TEXTO DE LECTURA –
"""
Hasta la segunda mitad del siglo XIX “nadie en Bosnia pudo pensar siquiera en tener campanas ni campanarios”. Hubo que esperar a 1860 para que un sacerdote de Sarajevo, Fra Grgo Martic, consiguiera permiso de Topal Osmán Bajá para poner una campana en la iglesia de Kresevo. Permiso otorgado, de todos modos, sólo bajo la condición de que “al principio se tañera la campana débilmente, para que los turcos pudieran ir acostumbrándose poco a poco”. Y aun así, todavía en 1875 los musulmanes de Kresevo se quejaban a Sarajevo de que “oídos turcos y toque de campanas no pueden coexistir en un mismo lugar y tiempo”, y las musulmanas golpeaban sus cacerolas de cobre para ahogar el sonido (...) el 30 de abril de 1872 también la nueva iglesia ortodoxa serbia estrenó una campana. Pero dado que los (...) musulmanes habían amenazado con disturbios, hubo que llamar al ejército para que la ceremonia se desarrollara sin incidentes.
"""
INSTRUCCIONES –
1. Indica si cada afirmación concuerda con el fragmento sobre las campanas en Bosnia, con un sí o un no y la cita literal de las palabras que lo deciden.
(a) El permiso para la campana de la iglesia de Kresevo lo concedió Topal Osmán Bajá.
(b) Según la condición impuesta, al principio la campana debía tañerse con fuerza.
(c) La nueva iglesia ortodoxa serbia estrenó su campana en 1875.
2. Redacta la continuación del fragmento sobre las campanas en Bosnia a partir de su última oración.

EXTRACTO DE DATOS –
"""
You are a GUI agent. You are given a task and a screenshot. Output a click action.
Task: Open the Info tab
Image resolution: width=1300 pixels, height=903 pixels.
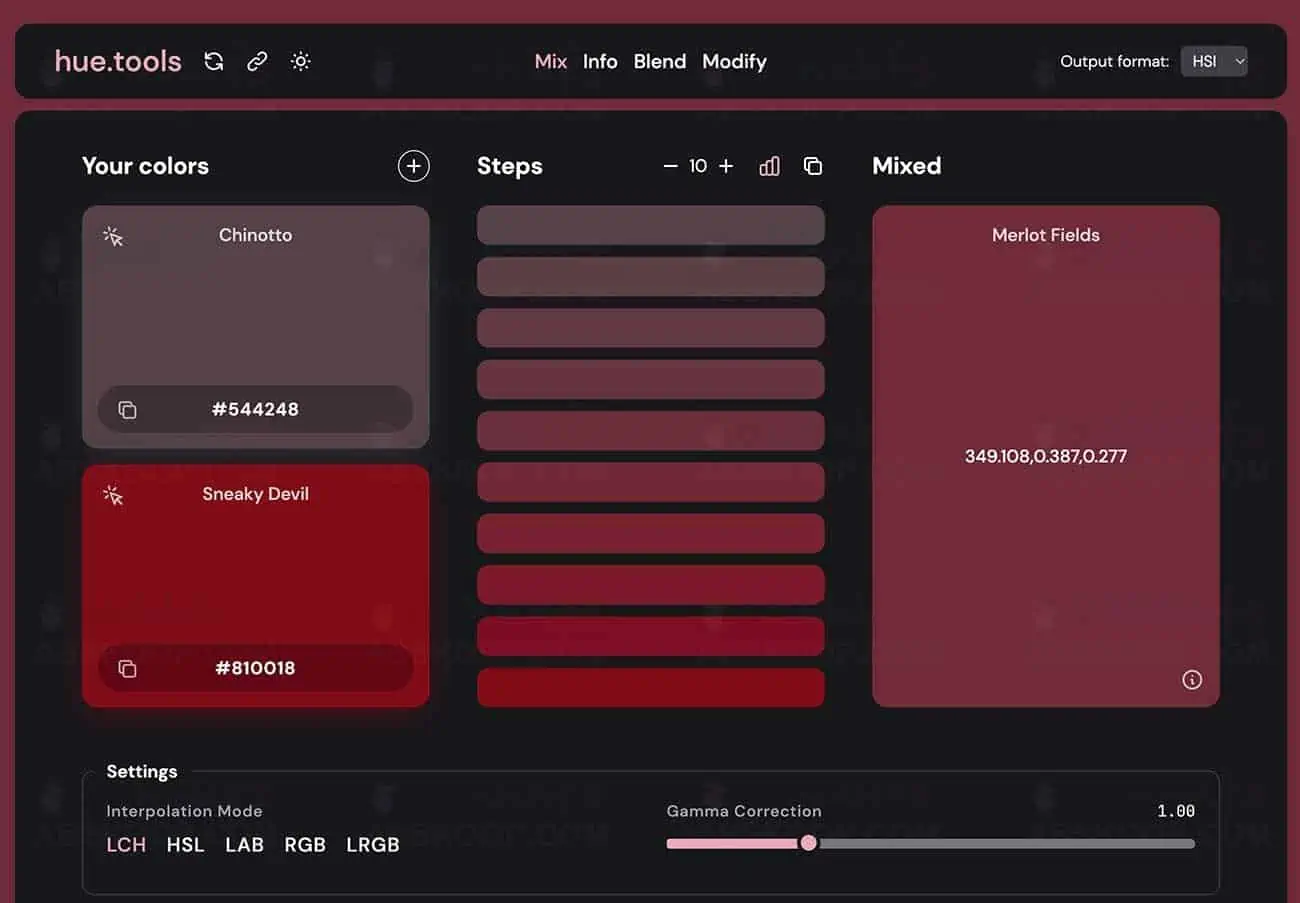tap(600, 61)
"""
RESPUESTAS –
1.
(a) Sí: "consiguiera permiso de Topal Osmán Bajá para poner una campana en la iglesia de Kresevo".
(b) No: "al principio se tañera la campana débilmente".
(c) No: "el 30 de abril de 1872 también la nueva iglesia ortodoxa serbia estrenó una campana".

2.
La imposición de ese tipo de restricciones, observa Andric, no se limitaba a las ceremonias eclesiásticas, según refleja un aviso de la iglesia ortodoxa serbia de Sarajevo que en 1794 exhortaba a los cristianos a no

(...) cantar cuando (...) salieran de excursión, ni en sus casas, ni en otros lugares. El dicho “No cantes muy fuerte que este pueblo es turco” testifica elocuentemente de que ese aspecto del Kanun [-i-Rayah] se aplicaba tanto fuera como dentro de la vida eclesial.

Y Andric concluye:

(...) para sus súbditos cristianos, su hegemonía [la de los turcos otomanos] brutalizó las costumbres y significó un retroceso en todos los aspectos.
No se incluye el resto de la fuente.